> SELECTED EXCERPT:
[START]
Todd VanDerWerff: "All right. Been a while since you've been around."
JB: "Yeah, new shows keep bombing. Don't know why."
TV: "America has all the drably monochromatic crime procedurals it needs for right now?"
JB: "Yeah, maybe."
[Jerry slurps up the rest of his shake with his straw, chasing the last stray bits of ice cream around the bottom of the glass in an attempt to consume every last drop.]
JB: "Know what's the worst thing about the world?"
TV: "War? Famine? Poverty?"
JB: "Bitches, man."
TV: "I should say some sort of standard liberal platitude about misogyny and sexism, but I'm curious to see where you're going with this. Go on."
JB: "Know what's the second worst thing about the world?"
TV: "Also bitches?"
JB: "Naw, man. Rapists and murderers."
TV: "I agree. That is a thing I also do not like."
JB: "Know who can be boiled down to an easily assembled and comical list of forced stereotypes?"
TV: "Having seen your new drama, Chase, I know the answer to this is Texans. Can we please get back to the thing about the bitches?"
JB: "Just … been thinkin' a lot about this. Bitches are dumb."
TV: "Considering Chase is created by a woman, Jennifer Johnson, who wrote the pilot, and stars Kelli Giddish as Annie, I should be curious about all of this animosity. But, also, I know that in the pilot of Chase, virtually every woman our protagonists come in contact with in the course of their investigation is weak, misguided, or easily swayed by a rangy-looking dude with a presumably stellar penis. They refuse to give up engagement rings after being told their fiancee shot a woman in the head to take the ring from her. They lie almost obsessively to protect family members, even when told how horrible their family members are, but they cave almost immediately when the marshals at the show's center apply the slightest of pressure to the women themselves. Their greatest weakness is a guest star who is more or less the poor man's Taylor Kitsch. The only two worthwhile women are Annie – who's pretty much just a standard Bruckheimer lead with a vagina instead of a penis – and her colleague, who pretty much only gets to hit a punching bag really hard in the pilot."
JB: "So you agree bitches are dumb then? Man, and I thought this conversation was gonna take forever."
TV: "Certainly in the universe Chase takes place in, they're dumb. Yet, at the same time, Giddish …"
JB: "Call her Kelli."
TV: "I've been calling people by their last names for so long that I know no other way to live. At the same time, Giddish creates a pretty compelling woman out of your standard format. Annie is a tough as nails, hard-bitten law enforcement agent who doesn't let in emotions and is warped by an unspecified trauma in her past. She's every protagonist on one of your crime shows ever made, except for a collection of quirks you and Johnson seem to have tossed her solely because she has a Texan accent, and the show's set in Texas. She likes country music. She lives rough. She'll jump out of a helicopter to take down someone who's fleeing from her before he makes it to the border. She's a bona fide hellcat, Alyson Michalka be damned."
JB: "I won't have you saying anything bad about lil' Aly Michalka."
TV: "But this is almost entirely due to Giddish. I didn't like her much on Past Life back in the winter, but she's made me a believer here. She's good at playing this kind of character, and I hope someone eventually channels that energy into something worthy of her talents."
[END]
> REQUIRED TASK 1: In the dialogue about the TV drama Chase, what answers does Todd VanDerWerff offer when asked about the worst thing about the world? List every one.
> REQUIRED TASK 2: Carry on the dialogue about the TV drama Chase, starting after its final line.

> DATA RECORDS:
[START]
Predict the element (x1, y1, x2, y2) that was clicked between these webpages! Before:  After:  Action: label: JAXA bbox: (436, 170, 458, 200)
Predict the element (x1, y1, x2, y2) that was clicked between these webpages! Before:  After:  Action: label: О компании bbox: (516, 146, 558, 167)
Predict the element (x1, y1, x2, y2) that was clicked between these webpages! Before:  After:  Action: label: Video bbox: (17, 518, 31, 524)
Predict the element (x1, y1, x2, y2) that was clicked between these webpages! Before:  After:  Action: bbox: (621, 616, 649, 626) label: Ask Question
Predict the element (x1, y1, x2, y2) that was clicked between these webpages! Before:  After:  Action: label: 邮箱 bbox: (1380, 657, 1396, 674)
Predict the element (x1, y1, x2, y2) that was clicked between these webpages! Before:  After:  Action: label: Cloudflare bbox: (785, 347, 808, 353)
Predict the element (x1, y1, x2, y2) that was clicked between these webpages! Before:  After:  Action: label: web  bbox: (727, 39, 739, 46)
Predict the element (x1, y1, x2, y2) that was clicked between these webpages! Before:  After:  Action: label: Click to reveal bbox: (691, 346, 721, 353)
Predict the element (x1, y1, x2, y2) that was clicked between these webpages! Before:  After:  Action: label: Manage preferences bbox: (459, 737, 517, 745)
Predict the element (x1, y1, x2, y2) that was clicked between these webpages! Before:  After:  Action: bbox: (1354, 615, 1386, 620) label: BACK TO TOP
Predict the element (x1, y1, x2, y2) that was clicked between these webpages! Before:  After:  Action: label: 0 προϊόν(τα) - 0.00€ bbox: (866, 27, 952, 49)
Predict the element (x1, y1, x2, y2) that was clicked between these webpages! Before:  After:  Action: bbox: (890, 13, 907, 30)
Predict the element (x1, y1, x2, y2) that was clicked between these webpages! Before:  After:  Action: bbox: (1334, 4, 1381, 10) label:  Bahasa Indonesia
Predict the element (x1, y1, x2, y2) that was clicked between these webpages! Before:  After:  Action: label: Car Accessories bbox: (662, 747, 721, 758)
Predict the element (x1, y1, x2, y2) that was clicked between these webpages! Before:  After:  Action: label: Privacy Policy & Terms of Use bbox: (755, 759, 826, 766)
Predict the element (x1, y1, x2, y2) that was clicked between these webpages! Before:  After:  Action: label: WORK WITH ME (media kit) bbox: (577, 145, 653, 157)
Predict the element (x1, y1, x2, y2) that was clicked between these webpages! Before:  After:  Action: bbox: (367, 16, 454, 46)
[END]
> EXERCISE RESULT 1: War, famine, and poverty.

> EXERCISE RESULT 2:
JB: "So not Chase?"
TV: "No, not Chase. Now, don't frown! You're still Jerry Bruckheimer! You've made lots of very popular shows, and at least three shows – C.S.I., Without a Trace, and The Amazing Race – I've grudgingly enjoyed from time to time, to say nothing of your successful movie career! And there are some other good things here. I like most of the action sequences, particularly the very first one and the very last one, and the pilot is handsomely shot by David Nutter, making good use of Texas locations, even stereotypical ones like a cattle auction house."
JB: "You don't have to say you dislike it just because I made it, man. It's cool!"
TV: "But virtually everything else in the pilot that's not the direction or Giddish fails. In particular, the dialogue in the script is atrocious. I've always argued that shows should get a little latitude for bad, expository dialogue in a pilot, where introducing a ton of information is always tough. But almost every other line in Chase is an absolute groaner. I mean, take a look at that opening action sequence. Annie has cornered her man in the auction house, and she goes in to bring him down, but he quickly gets the best of her. He asks her if her mother taught her not to play with guns. It seems ol' Annie is going to meet an early demise! But wait! Before he can choke her or shoot her or stab her, though, she uses an article of clothing to take him down in a way that's legitimately awesome. And then, well … then she says, 'My mother died when I was 8. So no,' which just kills everything you're going for."
JB: "Jennifer and I worked hard on that line."
TV: "Maybe you did. If that was the only bad line in the pilot, I could excuse it. But this script is full of cliches, bad attempts at jokes, and terrible exposition. I was going to write down all of them, but then this would have turned into a review consisting entirely of bad dialogue from the show, and I figure your best shot at a pilot audience is people tuning in to experience the bad dialogue for themselves. So, instead, here's a sample: 'He cut off a woman's finger to steal a ring when he was 18.' 'Romantic guy!' 'Fugitives are just like us. They need food, shelter, companionship.' 'At work, we get to use guns. At home, we gotta, you know, talk.' And I could go on."
[A lengthy, stunned silence.]
JB: "The fries are good here."
TV: "And another thing …"
JB: "You're kind of an asshole, you know?"
TV: "Yes. Most likely. But, honestly, this formula stopped being merely tired about five years ago and became completely and utterly strained. The dark, foreboding world where danger lurks around every corner? The many, many killers roaming the American night? The cops and other federal agents who abuse their authority to get the job done, and we're supposed to be OK with it, so long as they win in the end? It all feels like a formula that needs to be put to rest, outdated and stale. You branched out in the movies, and even though I don't like all of your films, you're at least making many different kinds of pictures. But on TV, you keep plugging away with this formula, and it's enormously hard to evaluate it anymore. Try some new tricks!"
JB: "I do have that immensely personal story about knick knack collectors …"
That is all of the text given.